En janvier 1997, notre client avait écrit à Revenu Canada et avait compris que vous accepteriez cette lettre à titre d'avis d'opposition.

Il s'agit d'une lettre datée du 28 février 1997.

            Ainsi ce que nous avons est un avis de cotisation de 1995, de mai 1995, pas une nouvelle cotisation, mais une demande au début de 1997 et ensuite un avis d'opposition après cette demande.

            C'est après cela que le ministre a indiqué qu'il n'allait pas permettre que cela se fasse, ...

...

            L'article 165 de la Loi de l'impôt sur le revenu exige qu'un avis d'opposition soit déposé dans les 90 jours suivant la date de mise à la poste de l'avis de cotisation. Évidemment, un contribuable peut obtenir une prorogation de délai...

            La demande d'une prorogation de délai peut être présentée en vertu du paragraphe 166.1(7), c'est-à-dire 1(7), mais cet article ne permet pas, excusez-moi, il s'agit de l'article qui exclut l'approbation d'une demande à moins que celle-ci ne soit présentée dans l'année suivant l'expiration du délai par ailleurs imparti pour signifier un avis d'opposition, et c'est de là, bien sûr, que nous avons pris nos renseignements en ce qui concerne une année et 90 jours.

            Dans la présente affaire, la date limite était le 26 août 1996 ou aux alentours de cette date. C'est donc avant que M. Baldner n'ait indiqué à Revenu Canada qu'il souhaitait que la déduction qui lui était accordée soit transférée à Mme Baldner, une demande qui, finalement, n'a pas été accordée, et qui serait refusée de toute façon, pour les mêmes raisons que celles pour lesquelles les demandes pour les années 1993 et 1995 ont été rejetées, parce que la position du ministre consiste à dire qu'il s'agit d'un prêt hypothécaire sans but commercial et qu'ainsi, les exigences de l'alinéa 20(1)c) ne sont pas respectées.

            Le ministre, bien sûr, ne pourrait approuver une prorogation de délai conformément au paragraphe 166.1(7) et, selon ce que je comprends et compte tenu des éléments de preuve présentés, aucune demande de prorogation de délai n'a été présentée au ministre.

            De toute façon, le ministre ne pourrait approuver une telle demande et il va de soi que la présente cour est liée par les mêmes contraintes bien que ce soit en vertu d'un article différent de la Loi.

            Mais de toute façon, l'année et les 90 jours sont passés pour l'année 1994, et il ne peut donc tout simplement pas y avoir d'appel parce que, évidemment, afin de pouvoir interjeter appel, un avis d'opposition valide doit avoir été déposé.

...

            MONSIEUR LE JUGE : Bon, une question seulement.
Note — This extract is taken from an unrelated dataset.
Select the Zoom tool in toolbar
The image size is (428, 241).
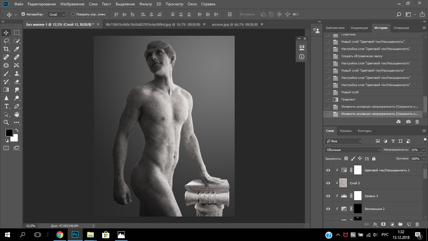[6, 123]
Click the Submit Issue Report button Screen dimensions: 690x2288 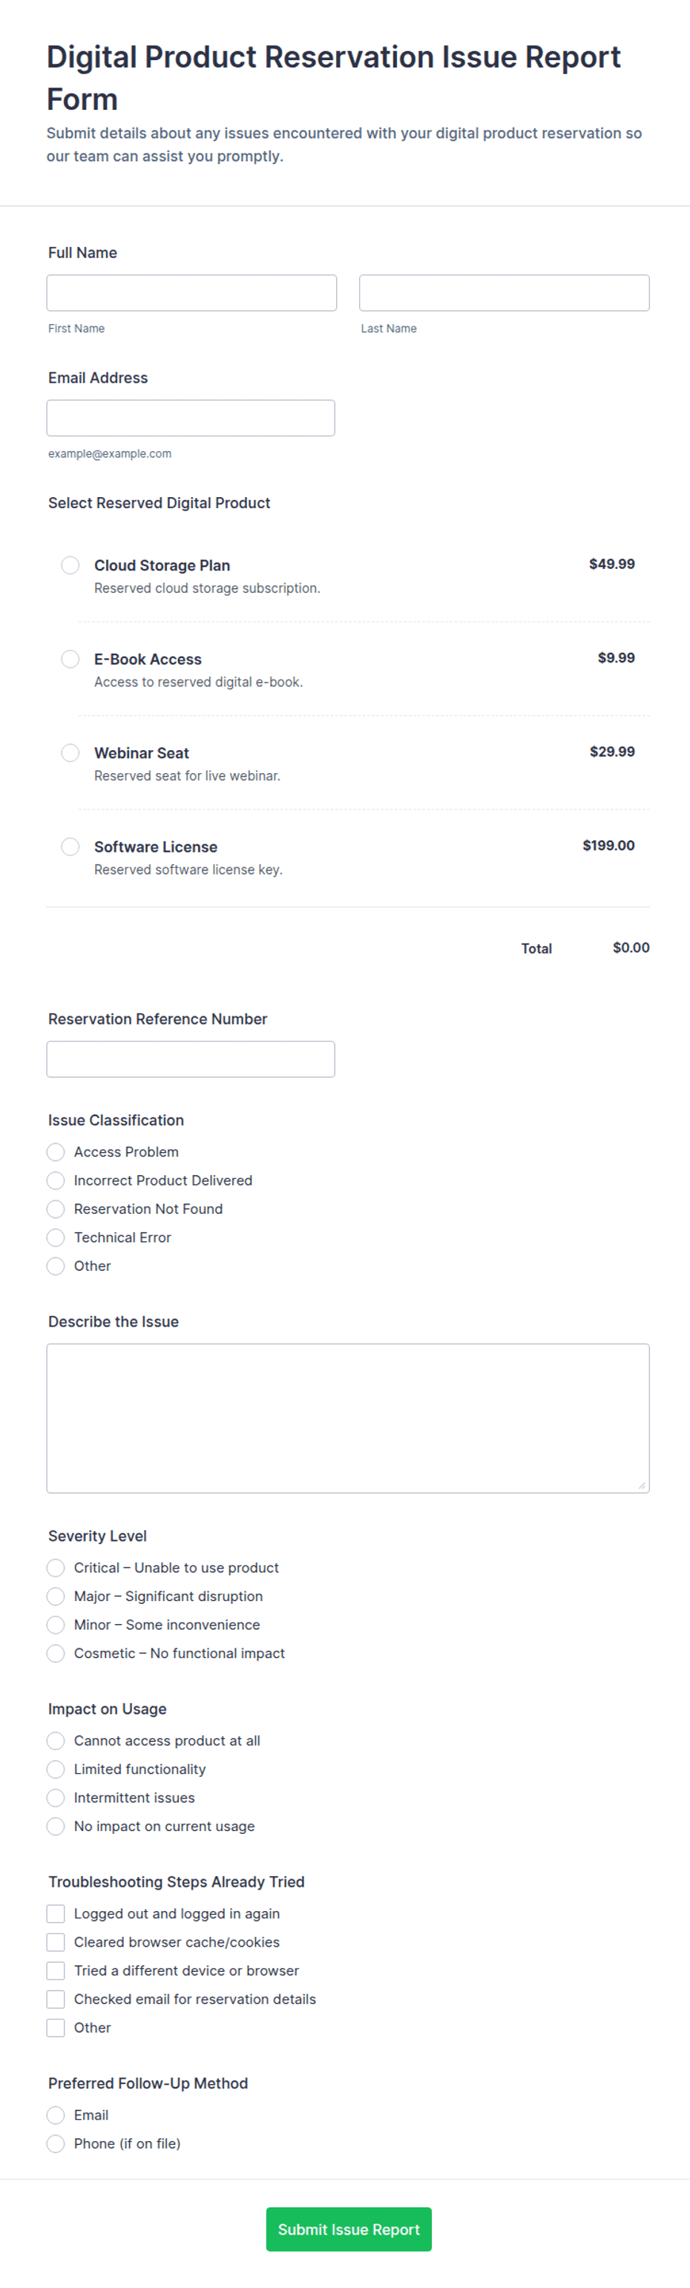click(349, 2230)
Que pensez-vous des conseils qu'a apparemment donnés Revenu Canada en ce qui concerne la primauté du fond sur la forme?

            Me HARWOOD-JONES : Bien, évidemment, il s'agit d'une question juridique, à savoir si un prêt répondra aux exigences de l'alinéa 20(1)c), et Revenu Canada, bien sûr, ne peut être tenu responsable de l'avis juridique qu'il a fourni.

            La preuve en l'instance à cet égard est assez vague. Nous avons les notes qui indiquent en fait que Revenu Canada, ou plutôt le comptable semble reconnaître que, dans l'ensemble, ce prêt hypothécaire ne répondrait pas aux exigences de l'alinéa 20(1)c).

            Si Revenu Canada a réellement dit d'aller de l'avant et de faire la demande, alors c'est regrettable, mais il ne peut y avoir préclusion. Bien sûr, il ne peut y avoir préclusion contre la Couronne...

            MONSIEUR BALDNER : J'aimerais seulement faire quelques commentaires en ce qui concerne la conclusion.

            Si je peux commencer en disant que, vous savez, vous dites que vous pourriez entendre quelque chose de différent de la part de M. Baldner, et lorsque vous dites, vous savez, « il semble qu'ils veulent obtenir une déduction de toute façon alors que l'hypothèque n'avait aucune fin commerciale » , je crois que le - premièrement nous ne contestons pas le fait que la première hypothèque n'avait rien à voir avec le prêt pour l'achat d'actions. C'était le cas.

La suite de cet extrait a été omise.